Nous avons continué à beaucoup nous écrire, à nous rencontrer à Paris lorsqu’il y passait. Une anecdote : Bernard est à Paris pour un bref séjour. Je lui demande de venir dîner et préviens ma femme qui est à son bureau. Elle rentre, achète un gâteau à la pâtisserie voisine, repart fait d’autres courses, puis croise le serveur de la pâtisserie qui lui dit avec un air bizarre : « Je vous ai apporté votre gâteau que vous aviez oublié. Votre invité est déjà arrivé ». Mon épouse trouve Bernard couché de tout son long sur le palier, pieds nus, la tête sur sa besace, qui lui explique : « Il ne faut jamais manquer une occasion de se reposer », ce qui a de quoi étonner dans un immeuble bourgeois du XVIème arrondissement. 
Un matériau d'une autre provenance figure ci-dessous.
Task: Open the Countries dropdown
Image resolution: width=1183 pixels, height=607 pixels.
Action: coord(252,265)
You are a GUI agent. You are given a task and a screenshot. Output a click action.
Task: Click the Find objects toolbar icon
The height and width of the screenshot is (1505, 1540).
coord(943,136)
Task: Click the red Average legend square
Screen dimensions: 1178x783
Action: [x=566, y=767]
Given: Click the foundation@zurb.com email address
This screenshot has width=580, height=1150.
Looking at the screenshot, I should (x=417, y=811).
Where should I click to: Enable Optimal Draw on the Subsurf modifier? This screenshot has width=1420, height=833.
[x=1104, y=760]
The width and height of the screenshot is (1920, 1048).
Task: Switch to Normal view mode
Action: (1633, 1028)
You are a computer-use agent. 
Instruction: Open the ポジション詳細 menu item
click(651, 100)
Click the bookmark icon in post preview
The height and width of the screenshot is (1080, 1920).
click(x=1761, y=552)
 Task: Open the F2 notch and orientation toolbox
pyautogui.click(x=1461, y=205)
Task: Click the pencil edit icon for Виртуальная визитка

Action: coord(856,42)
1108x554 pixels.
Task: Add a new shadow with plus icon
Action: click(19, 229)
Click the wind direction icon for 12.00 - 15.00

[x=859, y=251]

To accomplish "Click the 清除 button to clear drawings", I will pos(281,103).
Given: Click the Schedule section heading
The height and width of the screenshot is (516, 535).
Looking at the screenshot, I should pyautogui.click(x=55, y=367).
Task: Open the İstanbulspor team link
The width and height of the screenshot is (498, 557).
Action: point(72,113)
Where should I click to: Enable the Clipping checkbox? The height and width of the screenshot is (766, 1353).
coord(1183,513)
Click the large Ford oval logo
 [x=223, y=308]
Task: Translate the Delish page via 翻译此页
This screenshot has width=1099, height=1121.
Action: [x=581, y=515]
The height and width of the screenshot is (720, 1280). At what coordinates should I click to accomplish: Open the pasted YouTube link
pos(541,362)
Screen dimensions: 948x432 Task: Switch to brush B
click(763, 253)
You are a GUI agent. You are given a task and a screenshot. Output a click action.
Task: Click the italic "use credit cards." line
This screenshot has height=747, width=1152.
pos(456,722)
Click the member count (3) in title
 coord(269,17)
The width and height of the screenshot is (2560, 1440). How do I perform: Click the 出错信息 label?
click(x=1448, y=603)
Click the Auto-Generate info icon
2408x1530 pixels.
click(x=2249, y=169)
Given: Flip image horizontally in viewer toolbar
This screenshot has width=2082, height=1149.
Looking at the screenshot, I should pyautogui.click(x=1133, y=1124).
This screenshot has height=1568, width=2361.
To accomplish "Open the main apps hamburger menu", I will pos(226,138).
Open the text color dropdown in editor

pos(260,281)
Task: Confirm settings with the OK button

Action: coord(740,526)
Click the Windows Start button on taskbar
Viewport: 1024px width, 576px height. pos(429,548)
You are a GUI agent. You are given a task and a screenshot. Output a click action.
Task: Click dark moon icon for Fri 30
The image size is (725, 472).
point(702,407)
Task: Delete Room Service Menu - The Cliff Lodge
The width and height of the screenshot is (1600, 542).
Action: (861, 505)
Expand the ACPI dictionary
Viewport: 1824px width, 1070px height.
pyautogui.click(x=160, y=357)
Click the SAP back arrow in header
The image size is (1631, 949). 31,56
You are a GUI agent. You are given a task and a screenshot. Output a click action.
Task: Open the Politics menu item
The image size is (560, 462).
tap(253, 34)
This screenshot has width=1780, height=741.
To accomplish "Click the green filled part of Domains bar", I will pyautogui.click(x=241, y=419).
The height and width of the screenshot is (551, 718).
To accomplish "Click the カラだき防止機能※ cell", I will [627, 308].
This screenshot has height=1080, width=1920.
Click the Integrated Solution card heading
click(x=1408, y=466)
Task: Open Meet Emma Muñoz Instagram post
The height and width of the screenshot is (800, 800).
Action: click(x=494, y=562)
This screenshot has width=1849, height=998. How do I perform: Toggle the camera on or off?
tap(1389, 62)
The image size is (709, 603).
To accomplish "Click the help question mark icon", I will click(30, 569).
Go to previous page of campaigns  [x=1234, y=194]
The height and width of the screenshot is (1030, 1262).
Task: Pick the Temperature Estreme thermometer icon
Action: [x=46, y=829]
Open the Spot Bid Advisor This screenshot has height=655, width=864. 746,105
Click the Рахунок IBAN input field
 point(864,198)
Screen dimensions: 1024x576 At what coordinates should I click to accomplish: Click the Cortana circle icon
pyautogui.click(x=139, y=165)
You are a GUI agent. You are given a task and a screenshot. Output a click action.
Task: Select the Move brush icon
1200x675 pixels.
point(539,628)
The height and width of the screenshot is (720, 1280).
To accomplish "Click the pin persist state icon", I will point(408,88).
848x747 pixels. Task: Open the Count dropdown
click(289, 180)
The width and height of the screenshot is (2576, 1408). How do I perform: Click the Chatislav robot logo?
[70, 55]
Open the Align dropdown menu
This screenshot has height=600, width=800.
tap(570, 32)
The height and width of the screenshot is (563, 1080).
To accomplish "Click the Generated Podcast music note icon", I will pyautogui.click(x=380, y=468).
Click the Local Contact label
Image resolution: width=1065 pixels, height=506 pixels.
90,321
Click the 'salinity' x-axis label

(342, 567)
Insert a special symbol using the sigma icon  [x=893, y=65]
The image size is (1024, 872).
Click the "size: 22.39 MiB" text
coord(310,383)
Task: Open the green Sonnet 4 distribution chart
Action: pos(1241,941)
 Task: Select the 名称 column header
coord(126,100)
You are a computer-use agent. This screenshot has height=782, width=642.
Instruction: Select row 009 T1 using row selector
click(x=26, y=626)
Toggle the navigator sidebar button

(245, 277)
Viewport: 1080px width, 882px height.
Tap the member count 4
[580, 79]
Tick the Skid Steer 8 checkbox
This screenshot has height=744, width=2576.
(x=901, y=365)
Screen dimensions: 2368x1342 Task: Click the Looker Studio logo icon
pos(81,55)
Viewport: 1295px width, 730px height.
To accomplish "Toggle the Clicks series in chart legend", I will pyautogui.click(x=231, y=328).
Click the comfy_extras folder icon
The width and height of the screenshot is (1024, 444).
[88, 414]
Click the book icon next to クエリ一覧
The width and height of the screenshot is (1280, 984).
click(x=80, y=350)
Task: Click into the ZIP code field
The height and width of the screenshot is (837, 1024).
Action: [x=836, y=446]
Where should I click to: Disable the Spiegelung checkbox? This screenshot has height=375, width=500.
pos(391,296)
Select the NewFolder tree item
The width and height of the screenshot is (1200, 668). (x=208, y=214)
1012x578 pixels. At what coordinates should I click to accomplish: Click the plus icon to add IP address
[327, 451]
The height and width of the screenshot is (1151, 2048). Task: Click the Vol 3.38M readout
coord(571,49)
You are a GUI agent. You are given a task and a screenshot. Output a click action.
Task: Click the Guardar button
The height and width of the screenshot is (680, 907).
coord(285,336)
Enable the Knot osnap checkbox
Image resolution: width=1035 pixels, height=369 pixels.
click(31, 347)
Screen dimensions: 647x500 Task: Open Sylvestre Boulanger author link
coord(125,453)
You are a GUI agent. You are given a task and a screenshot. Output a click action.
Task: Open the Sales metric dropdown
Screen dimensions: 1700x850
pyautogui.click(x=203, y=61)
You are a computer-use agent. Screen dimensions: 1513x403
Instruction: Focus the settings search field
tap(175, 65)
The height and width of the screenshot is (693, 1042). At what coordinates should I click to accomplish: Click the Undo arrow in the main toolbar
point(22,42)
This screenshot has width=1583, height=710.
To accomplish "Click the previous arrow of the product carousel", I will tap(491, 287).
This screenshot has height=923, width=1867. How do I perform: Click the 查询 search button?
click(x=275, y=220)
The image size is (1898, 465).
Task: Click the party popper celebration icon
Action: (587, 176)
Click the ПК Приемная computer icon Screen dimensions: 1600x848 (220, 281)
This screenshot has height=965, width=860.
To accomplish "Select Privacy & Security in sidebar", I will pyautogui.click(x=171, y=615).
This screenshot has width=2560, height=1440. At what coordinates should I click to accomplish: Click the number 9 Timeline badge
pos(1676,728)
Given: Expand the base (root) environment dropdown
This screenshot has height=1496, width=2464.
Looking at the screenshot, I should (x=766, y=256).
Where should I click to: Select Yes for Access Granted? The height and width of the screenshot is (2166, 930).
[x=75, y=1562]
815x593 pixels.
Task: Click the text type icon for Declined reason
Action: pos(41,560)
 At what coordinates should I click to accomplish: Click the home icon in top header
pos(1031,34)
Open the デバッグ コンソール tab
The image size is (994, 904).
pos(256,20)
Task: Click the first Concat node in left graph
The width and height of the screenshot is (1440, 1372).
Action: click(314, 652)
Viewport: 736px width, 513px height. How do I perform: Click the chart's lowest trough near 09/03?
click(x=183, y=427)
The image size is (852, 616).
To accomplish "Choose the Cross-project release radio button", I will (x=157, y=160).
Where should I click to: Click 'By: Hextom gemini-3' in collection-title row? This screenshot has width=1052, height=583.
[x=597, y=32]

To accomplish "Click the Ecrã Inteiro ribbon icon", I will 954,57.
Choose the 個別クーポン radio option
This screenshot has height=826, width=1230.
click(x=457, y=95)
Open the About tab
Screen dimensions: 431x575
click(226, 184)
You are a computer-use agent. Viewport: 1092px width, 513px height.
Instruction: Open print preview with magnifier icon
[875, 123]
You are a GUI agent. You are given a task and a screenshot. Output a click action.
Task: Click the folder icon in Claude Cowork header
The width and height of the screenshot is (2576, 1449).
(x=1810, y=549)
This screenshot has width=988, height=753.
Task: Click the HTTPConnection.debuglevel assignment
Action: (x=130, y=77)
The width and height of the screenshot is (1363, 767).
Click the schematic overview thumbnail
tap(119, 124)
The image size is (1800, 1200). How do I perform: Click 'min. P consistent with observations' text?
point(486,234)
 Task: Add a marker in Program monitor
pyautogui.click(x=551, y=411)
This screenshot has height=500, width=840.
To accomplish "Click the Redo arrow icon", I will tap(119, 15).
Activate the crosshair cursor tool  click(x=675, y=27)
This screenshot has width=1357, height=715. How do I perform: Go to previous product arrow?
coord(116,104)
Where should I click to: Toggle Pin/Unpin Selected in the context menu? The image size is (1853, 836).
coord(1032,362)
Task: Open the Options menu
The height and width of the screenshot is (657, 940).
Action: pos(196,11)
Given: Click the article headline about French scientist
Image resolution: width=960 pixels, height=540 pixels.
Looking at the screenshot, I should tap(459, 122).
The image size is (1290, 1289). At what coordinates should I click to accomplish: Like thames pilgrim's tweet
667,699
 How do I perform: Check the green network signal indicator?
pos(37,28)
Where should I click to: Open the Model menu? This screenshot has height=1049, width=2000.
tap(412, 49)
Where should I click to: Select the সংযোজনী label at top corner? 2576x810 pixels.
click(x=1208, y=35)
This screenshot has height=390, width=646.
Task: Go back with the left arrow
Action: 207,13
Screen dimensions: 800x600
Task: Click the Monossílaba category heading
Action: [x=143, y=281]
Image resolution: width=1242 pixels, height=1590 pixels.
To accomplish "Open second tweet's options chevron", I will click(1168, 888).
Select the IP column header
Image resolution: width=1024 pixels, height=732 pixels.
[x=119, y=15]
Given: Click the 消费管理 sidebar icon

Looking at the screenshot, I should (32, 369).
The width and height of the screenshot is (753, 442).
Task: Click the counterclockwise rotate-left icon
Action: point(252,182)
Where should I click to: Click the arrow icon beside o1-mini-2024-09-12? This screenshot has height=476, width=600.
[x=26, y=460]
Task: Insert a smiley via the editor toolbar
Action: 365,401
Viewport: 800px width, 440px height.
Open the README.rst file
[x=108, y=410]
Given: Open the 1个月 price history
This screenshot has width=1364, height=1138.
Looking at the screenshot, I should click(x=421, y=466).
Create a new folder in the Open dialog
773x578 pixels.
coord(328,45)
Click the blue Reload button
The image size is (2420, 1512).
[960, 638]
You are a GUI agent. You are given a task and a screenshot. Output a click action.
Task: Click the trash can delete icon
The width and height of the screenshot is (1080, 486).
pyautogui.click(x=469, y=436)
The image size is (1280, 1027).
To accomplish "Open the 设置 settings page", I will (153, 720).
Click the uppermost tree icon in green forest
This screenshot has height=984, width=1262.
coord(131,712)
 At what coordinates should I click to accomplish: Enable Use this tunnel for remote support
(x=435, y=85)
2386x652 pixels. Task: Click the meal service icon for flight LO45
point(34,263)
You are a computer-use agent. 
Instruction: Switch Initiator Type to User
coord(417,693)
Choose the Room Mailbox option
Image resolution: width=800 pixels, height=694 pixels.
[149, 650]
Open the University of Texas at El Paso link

Nous nous sommes revus à Tahiti lorsque nous y avons fait escale pendant notre premier tour du monde, en banlieue parisienne pendant les dernières années de la vie de Bernard. Il vivait dans le bel appartement de sa compagne Véronique, et malgré la maladie qui le rongeait peu à peu, s’efforçait de mener à bien l’écriture de son dernier livre, « Tamata ou l’alliance » dont il m’adressait les chapitres les uns après les autres. 

Pour le héros de La Longue Route, il y eut encore de grands moments.

Les plus marquants furent sans doute le retour de Joshua à La Rochelle, et un voyage au Vietnam  dans le village de son enfance.

J’étais encore à son chevet, le 15 juin 1994, veille de sa mort. 

A la lumière de près de quarante ans d’une amitié fraternelle, de nombreuses conversations et d’une abondante correspondance, j’ai écrit en 2004, « Moitessier, le long sillage d’un homme libre » publié aux éditions du Seuil. Ce livre, paru également aux Etats-Unis et en Italie, se voulait à la fois un hommage, un témoignage, avec le désir de fournir quelques clés pour mieux comprendre une personnalité riche et complexe. Ce livre a été réédité par Arthaud en 2014.